Virtuel ou sur le vif

Biennale internationale du carton gravé 1
Galerie « L’entr@cte »
3 rue de Versailles
92410 Ville d’Avray
2 au 25 octobre 2020

Les estampes du collectif « Carton extrême carton »
(Cl. Claude Bureau)

Cette première biennale organisée par le collectif « Carton extrême carton », qui se consacre à la promotion de la cartogravure, fut victime au printemps du confinement général et fut annulée. Remplacée par son catalogue virtuel lors de la Fête de l’estampe 2020, elle est en cet automne, sur le vif, aimantée sur les murs de la galerie « L’entr@cte » de Ville d’Avray. Cent dix-huit estampes, réalisées avec des matrices en carton gravé, sont à voir disposées en une ligne horizontale continue, qui court dans tout l’espace, sans encadrement et sans vitre, à courte portée du regard du visiteur.

Enfin sur le vif écris-je car, malgré que j’aie eu le loisir de regarder sur l’écran de mon ordinateur, le 26 mai 2020, les soixante quatre estampes de son catalogue virtuel, pouvoir les observer en vrai, sans le truchement d’un écran vitré, est tout à leur avantage et tout au bénéfice de mon plaisir d’amateur. Enfin dans le monde réel ! Là, les qualités expressives propres à l’estampe – intrinsèques, allais-je écrire – sont mises en évidence. Qualités qu’aucun monde virtuel et numérique ne saurait restituer !

Une vue de la biennale (Cl. Claude Bureau)

Car, toutes ces qualités s’incarnent dans des réalités bien matérielles. Tout d’abord, les papiers si divers dans leur texture, leur grain, leur rugosité, leur soyeux, leur couleur ou leur fibre, etc. Chaque papier a sa manière particulière de capter la lumière. Ensuite, les rapports géométriques entre la surface du papier (d’un format identique : 20×30 cm) et celle de l’image, ces rapports sautent ici aux yeux et ils servent l’expression. Aussi, toutes les subtilités, les nuances, les variations, les transparences des tonalités surgissent-elles là bien visibles et expressives. Enfin, le moindre détail ou accident de la surface des matrices, qu’ils soient volontaires ou non, se laisse discerner sur le papier.
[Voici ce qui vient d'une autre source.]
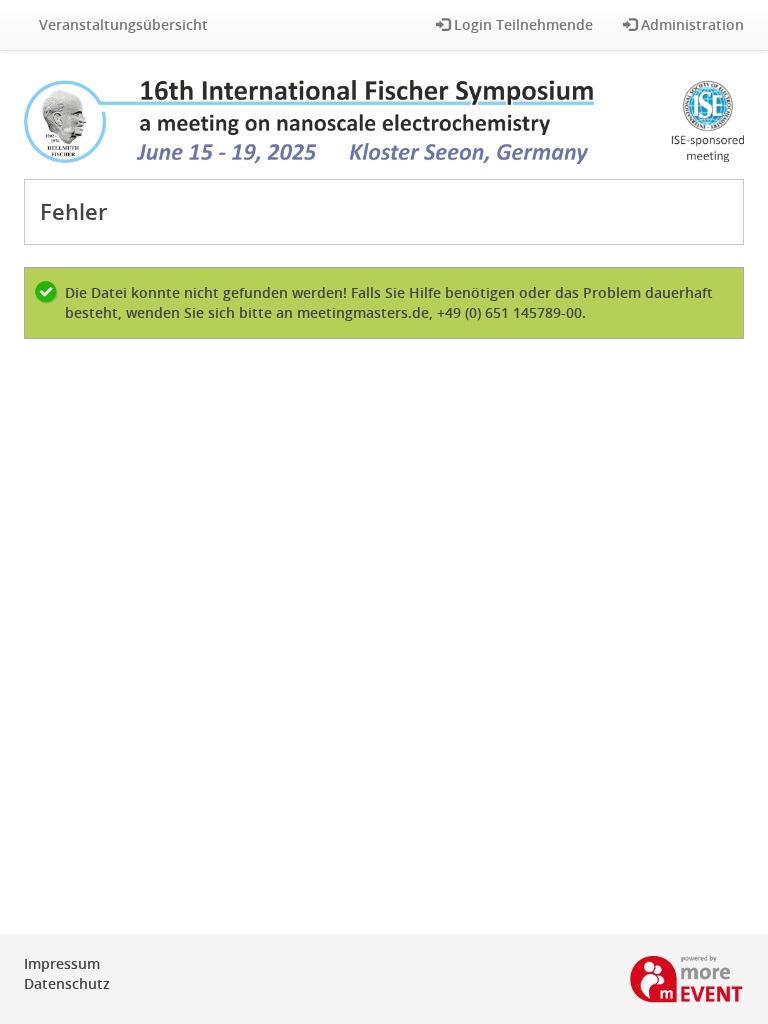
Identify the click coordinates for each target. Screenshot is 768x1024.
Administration (690, 24)
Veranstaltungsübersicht (123, 24)
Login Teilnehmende (521, 24)
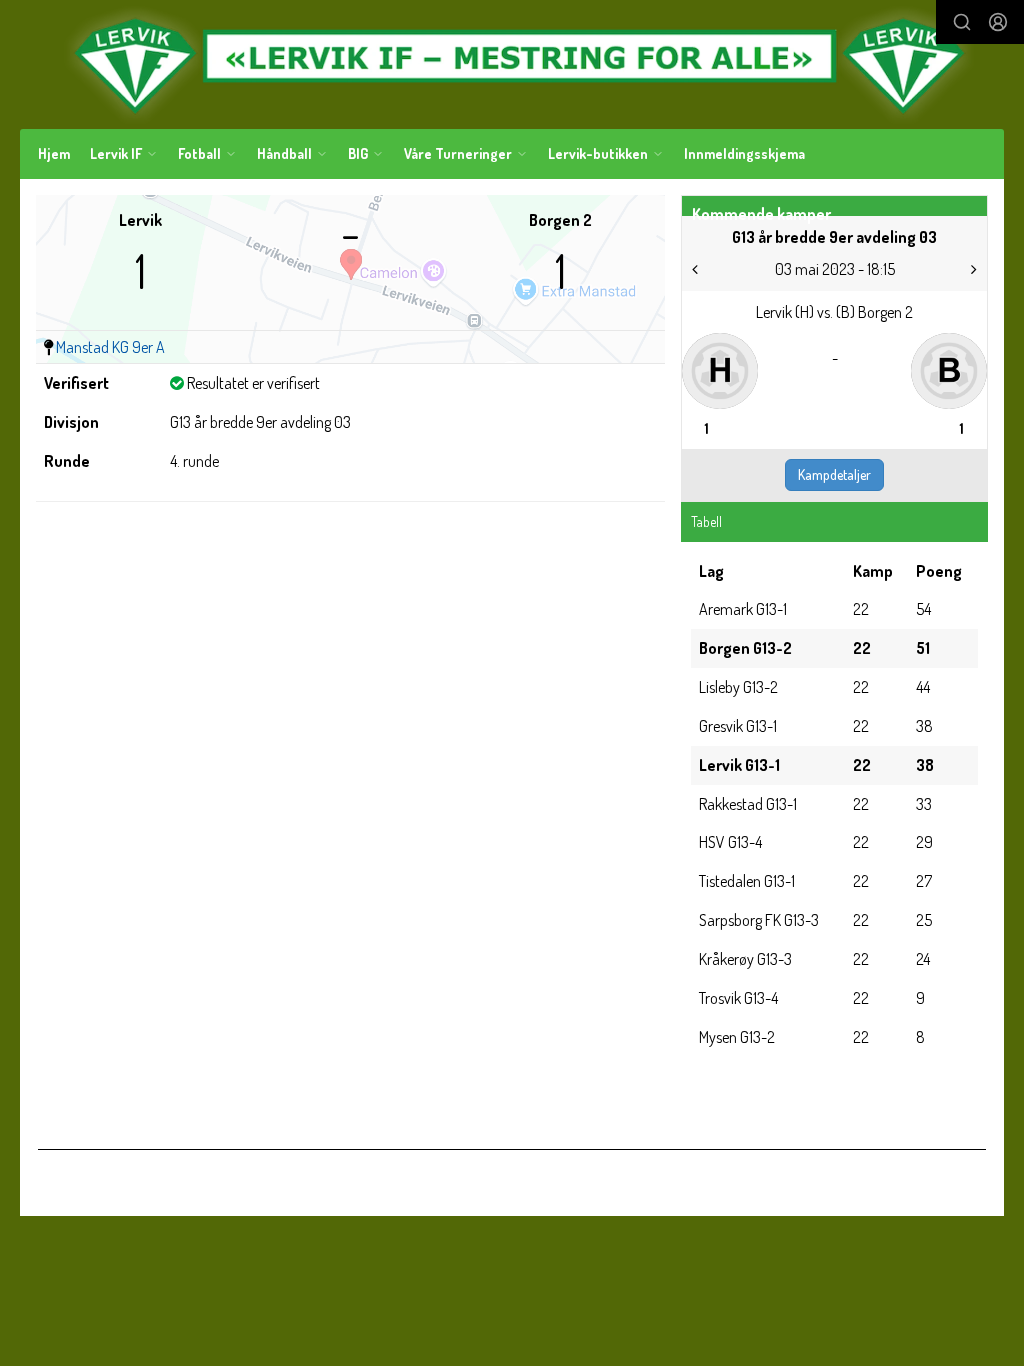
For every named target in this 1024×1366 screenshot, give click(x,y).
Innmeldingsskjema (744, 153)
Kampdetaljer (834, 474)
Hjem (54, 153)
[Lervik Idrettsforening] (512, 64)
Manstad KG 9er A (110, 347)
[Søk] (962, 22)
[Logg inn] (998, 22)
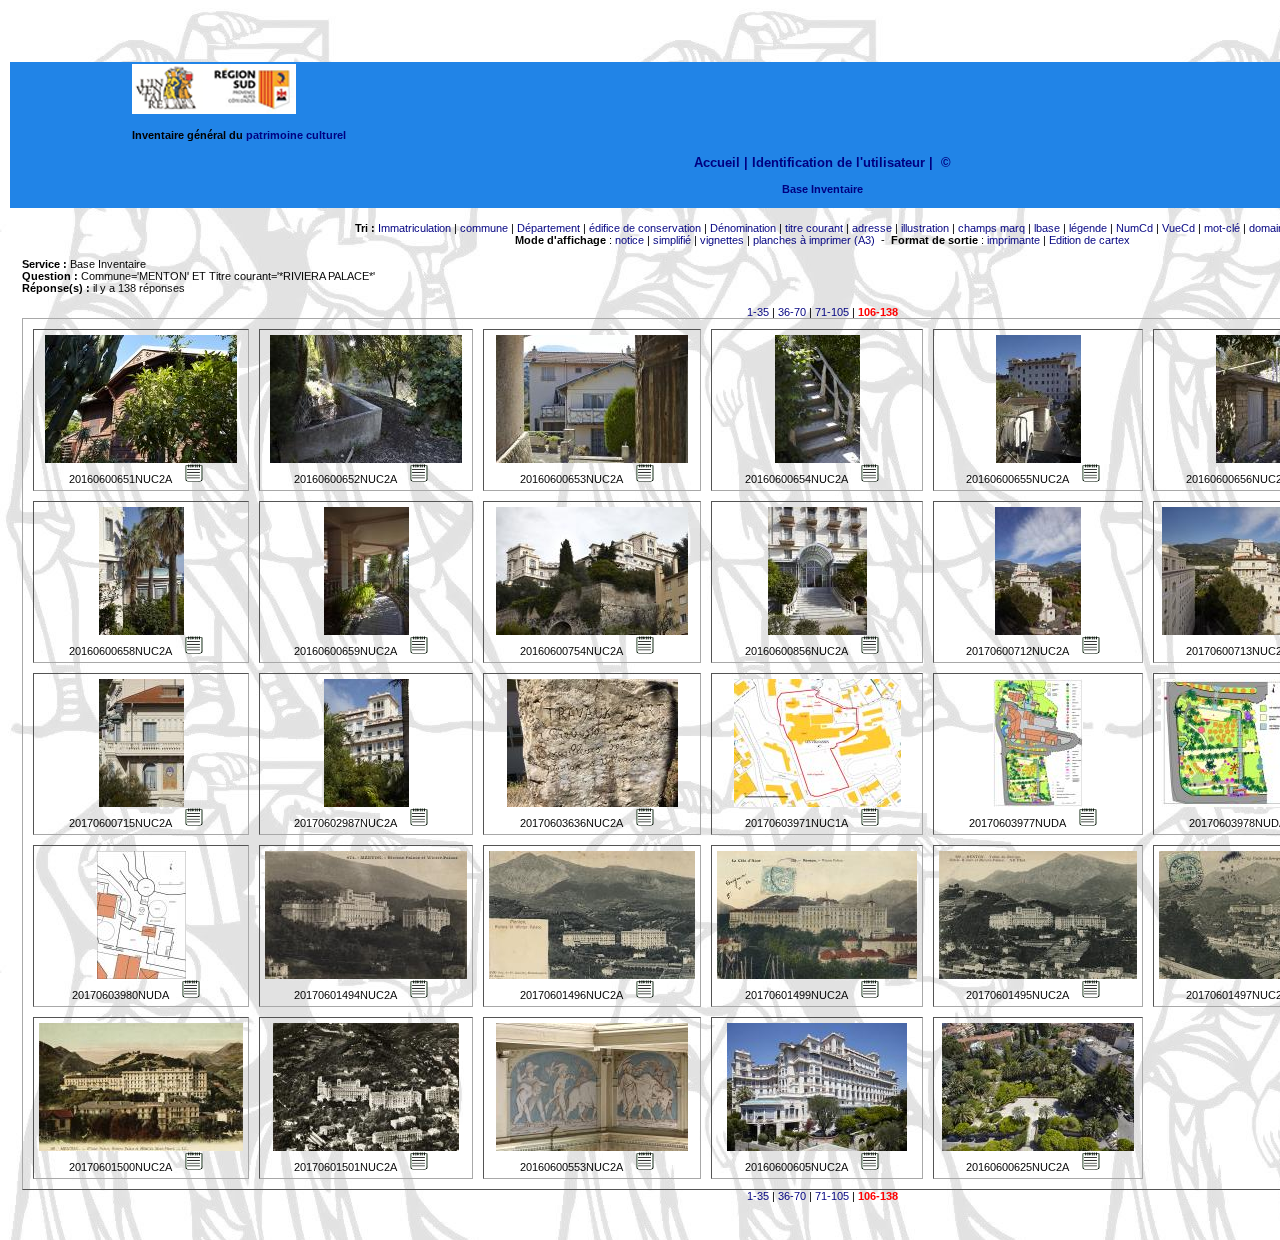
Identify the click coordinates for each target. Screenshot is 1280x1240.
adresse (872, 228)
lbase (1047, 228)
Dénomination (743, 228)
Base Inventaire (822, 189)
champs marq (991, 228)
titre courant (814, 228)
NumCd (1134, 228)
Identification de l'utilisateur (838, 162)
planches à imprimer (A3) (814, 240)
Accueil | (721, 162)
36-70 (792, 312)
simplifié (672, 240)
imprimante (1013, 240)
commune (484, 228)
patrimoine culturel (296, 135)
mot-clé (1222, 228)
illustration (925, 228)
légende (1088, 228)
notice (629, 240)
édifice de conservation (645, 228)
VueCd (1178, 228)
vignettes (722, 240)
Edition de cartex (1089, 240)
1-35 (758, 312)
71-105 (832, 312)
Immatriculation (414, 228)
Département (548, 228)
En comparant quelques-unes des estampes aimantées avec leur reflet virtuel consigné dans le catalogue, on peut mieux mesurer l’écart existant entre ces deux mondes. Par exemple, l’estampe de Blandine Courcoux où l’embrouillamini de l’image virtuel devient sur le vif parfaitement lisible avec son personnage à tête de cerf rouge-orangé qui danse dans un sous-bois gris-bleu. Le grand aplat rouge de celle de Balaguer Mitjans Mercede reste ici parfaitement transparent et laisse ses entailles noires s’entrelacer. Dans celle d’Ana Sartori, le relief du tissage et le fil doré du soleil dressent la magie d’une jungle impénétrable. Le graphisme maritime dans celle de Louise Le Besnerais vibre sur des gris-bleus évanescents qui resteraient invisibles sans avoir eu l’estampe devant les yeux. Enfin, la route glacée d’Anne Paulus ne brillerait pas si l’on ne pouvait avoir vu la totalité des minuscules détails de la surface du carton présents sur le tirage. Ces quelques exemples sont donc un vif encouragement à aller regarder, sur place et sur le vif, la centaine d’estampes proposées aux visiteurs par cette première biennale.

Une autre salle de la biennale (Cl. Claude Bureau)

Une dernière réflexion : souvent les estampes présentes sont numérotées avec un dénominateur indiquant un minuscule tirage. Cette rareté reflète-t-elle sans doute une tendance contemporaine qui courre parmi les jeunes artistes et, parfois, parmi les moins jeunes stampassins. Comme avec le dessin ou la peinture, ils pratiquent certainement l’estampe surtout pour ses qualités expressives soulignées ici et non pas pour user de la caractéristique principale de l’estampe qu’est sa reproductibilité. Cette caractéristique serait-elle alors en voie d’abandon au profit de cet autre monde, le virtuel ? Ce serait bien dommage.